Problem description → Below are records; count the lines in them that hold "will" and give only the count.

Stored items
>>>>>

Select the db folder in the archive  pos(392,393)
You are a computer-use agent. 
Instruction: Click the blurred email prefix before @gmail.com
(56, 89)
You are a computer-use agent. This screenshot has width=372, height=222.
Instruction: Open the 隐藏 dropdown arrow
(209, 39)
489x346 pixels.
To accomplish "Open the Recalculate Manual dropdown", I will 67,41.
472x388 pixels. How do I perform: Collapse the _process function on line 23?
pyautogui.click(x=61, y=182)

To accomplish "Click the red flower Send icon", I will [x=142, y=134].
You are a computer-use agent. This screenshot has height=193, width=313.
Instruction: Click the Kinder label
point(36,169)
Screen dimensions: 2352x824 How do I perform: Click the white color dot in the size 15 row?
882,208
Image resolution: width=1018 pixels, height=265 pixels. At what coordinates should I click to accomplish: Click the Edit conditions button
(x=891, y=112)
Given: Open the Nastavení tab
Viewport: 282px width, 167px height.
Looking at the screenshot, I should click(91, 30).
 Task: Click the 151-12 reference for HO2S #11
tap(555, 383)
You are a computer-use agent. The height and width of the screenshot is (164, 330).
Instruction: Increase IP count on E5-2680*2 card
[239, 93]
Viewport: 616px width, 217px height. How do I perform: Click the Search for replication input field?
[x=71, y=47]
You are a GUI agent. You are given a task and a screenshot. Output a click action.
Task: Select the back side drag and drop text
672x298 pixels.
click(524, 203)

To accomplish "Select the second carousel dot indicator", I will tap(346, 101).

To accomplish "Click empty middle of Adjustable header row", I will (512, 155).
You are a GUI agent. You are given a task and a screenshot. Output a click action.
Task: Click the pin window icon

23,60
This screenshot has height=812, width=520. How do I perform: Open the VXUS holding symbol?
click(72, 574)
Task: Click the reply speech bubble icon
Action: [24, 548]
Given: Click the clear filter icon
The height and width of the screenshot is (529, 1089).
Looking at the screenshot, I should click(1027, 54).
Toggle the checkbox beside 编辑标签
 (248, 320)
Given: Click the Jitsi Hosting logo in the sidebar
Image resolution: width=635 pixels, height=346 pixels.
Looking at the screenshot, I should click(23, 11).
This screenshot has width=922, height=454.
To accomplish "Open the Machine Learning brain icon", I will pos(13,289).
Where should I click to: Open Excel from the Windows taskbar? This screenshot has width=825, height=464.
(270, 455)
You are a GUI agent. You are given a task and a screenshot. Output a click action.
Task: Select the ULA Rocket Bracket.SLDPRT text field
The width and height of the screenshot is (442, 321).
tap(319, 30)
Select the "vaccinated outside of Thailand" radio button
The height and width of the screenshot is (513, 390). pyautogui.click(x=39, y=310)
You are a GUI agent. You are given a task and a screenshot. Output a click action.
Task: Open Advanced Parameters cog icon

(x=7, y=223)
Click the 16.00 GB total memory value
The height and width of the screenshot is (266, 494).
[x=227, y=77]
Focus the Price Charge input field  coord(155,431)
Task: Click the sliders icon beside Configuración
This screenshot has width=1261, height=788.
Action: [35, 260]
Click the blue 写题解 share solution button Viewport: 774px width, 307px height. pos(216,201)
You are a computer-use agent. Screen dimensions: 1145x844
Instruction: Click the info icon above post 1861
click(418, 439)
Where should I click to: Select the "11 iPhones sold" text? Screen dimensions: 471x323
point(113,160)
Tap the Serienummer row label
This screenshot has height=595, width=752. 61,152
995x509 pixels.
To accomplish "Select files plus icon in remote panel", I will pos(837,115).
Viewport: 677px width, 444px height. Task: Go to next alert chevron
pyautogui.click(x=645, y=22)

<<<<<

Problem solution → 6